Feral Temelli, who is a co-inventor of a novel drying technology for biopolymers using supercritical carbon dioxide, is the team leader for a U of A team that recently signed a Memorandum of Understanding with Innovation Fluides Supercritiques (IFS).

IFS is a non-profit organization based in France that promotes the advancement of supercritical fluid technology globally. It already has partnerships with scientists in Japan, another country at the forefront of the field, said Temelli.

Supercritical fluids have properties in between those of a liquid and a gas. They only form when temperature and pressure are increased to levels above the critical point of that substance. They are as dense but not as viscous as a liquid, so they flow and diffuse faster and can be manipulated in many ways.

"So, I can take CO2 for example, use it as an extraction solvent and replace some of the petroleum-based solvents that are used in the processing of various agricultural products," said Temelli, a professor in ALES' Department of Agricultural, Food and Nutritional Science.

"And the real beauty is, after we do an extraction we can release the pressure and CO2 becomes a gas, which is not a solvent anymore, and get a 'natural' extract with no solvent residue left behind."

In contrast, traditional petroleum-based methods require additional costly treatments to remove the solvent.

One of the first commercial uses of supercritical fluids was the decaffeination of coffee, but now there's an array of applications employed by many industrial sectors, including food, cosmetics, pharmaceutics, materials, chemistry, energy and waste treatment.

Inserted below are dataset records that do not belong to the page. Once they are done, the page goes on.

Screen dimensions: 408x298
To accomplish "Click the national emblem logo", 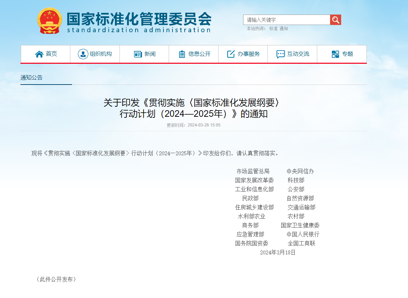I will (50, 21).
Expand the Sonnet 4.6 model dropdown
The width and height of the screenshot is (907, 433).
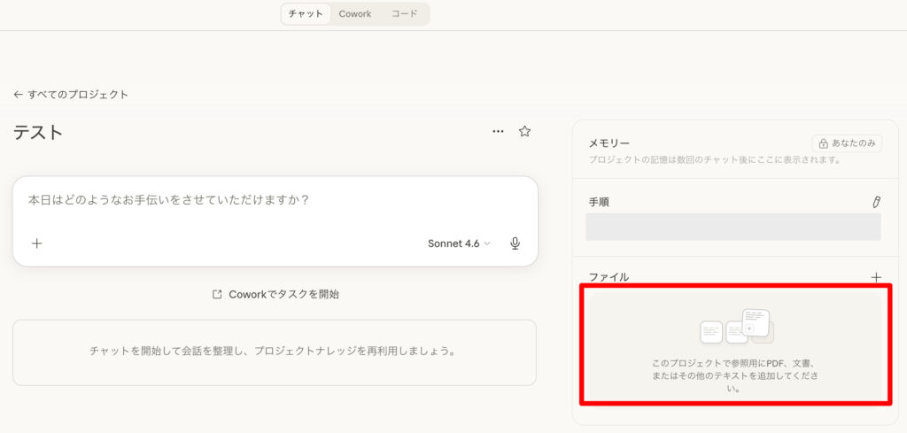click(x=458, y=244)
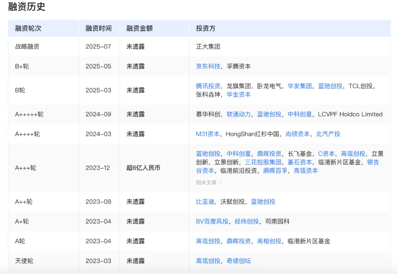Open the 三花控股集团 link
Screen dimensions: 398x274
pos(263,162)
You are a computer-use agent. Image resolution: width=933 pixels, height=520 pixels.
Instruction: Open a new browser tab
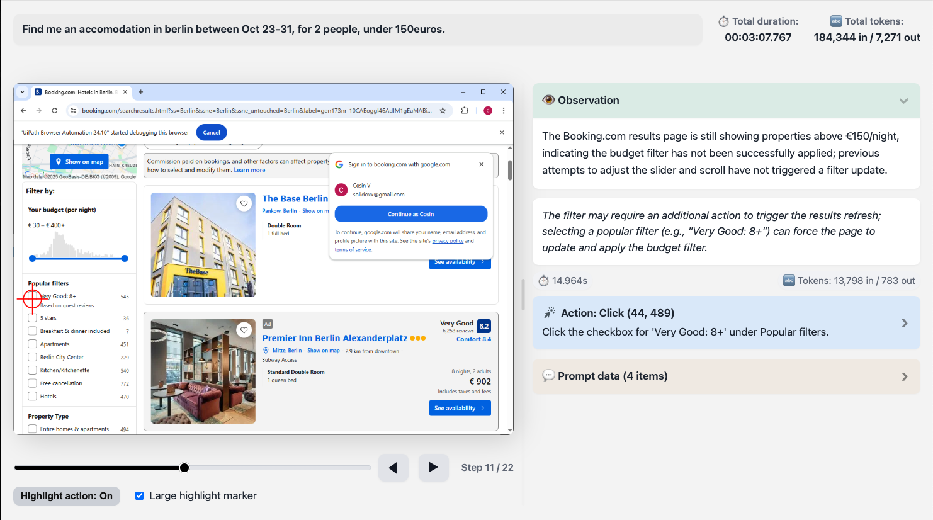click(141, 92)
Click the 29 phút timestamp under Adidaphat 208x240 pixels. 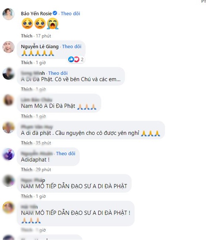[x=43, y=170]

In fact, said Temelli, Stéphane Sarrade, the president of IFS, is a scientist with France's Atomic and Alternative Energy Commission who is working on the use of supercritical fluids to clean up nuclear waste, among other applications.

In her supercritical fluid research, Temelli will continue to focus on the use of CO2 for value-added processing of crops. Two other U of A scientists key to the partnership - Marleny Aranda Saldana, an associate professor of bio/food engineering processing in AFNS, and Selma Guigard, an associate professor of civil and environmental engineering - are studying food/biomass and oilsands-related applications, respectively.

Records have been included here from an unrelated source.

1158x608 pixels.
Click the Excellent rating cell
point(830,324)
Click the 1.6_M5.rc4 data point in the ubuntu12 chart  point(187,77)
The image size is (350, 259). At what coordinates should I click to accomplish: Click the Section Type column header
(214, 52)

The partnership gives U of A's scientists access to the IFS's laboratories in France through collaborative projects.

"So, it gives us the opportunity to develop new collaborations and industry connections to add value to our respective local agricultural commodities both at lab and pilot plant scale," said Temelli.

Temelli's next step is to develop projects with commercialization potential that will support academic and student exchanges.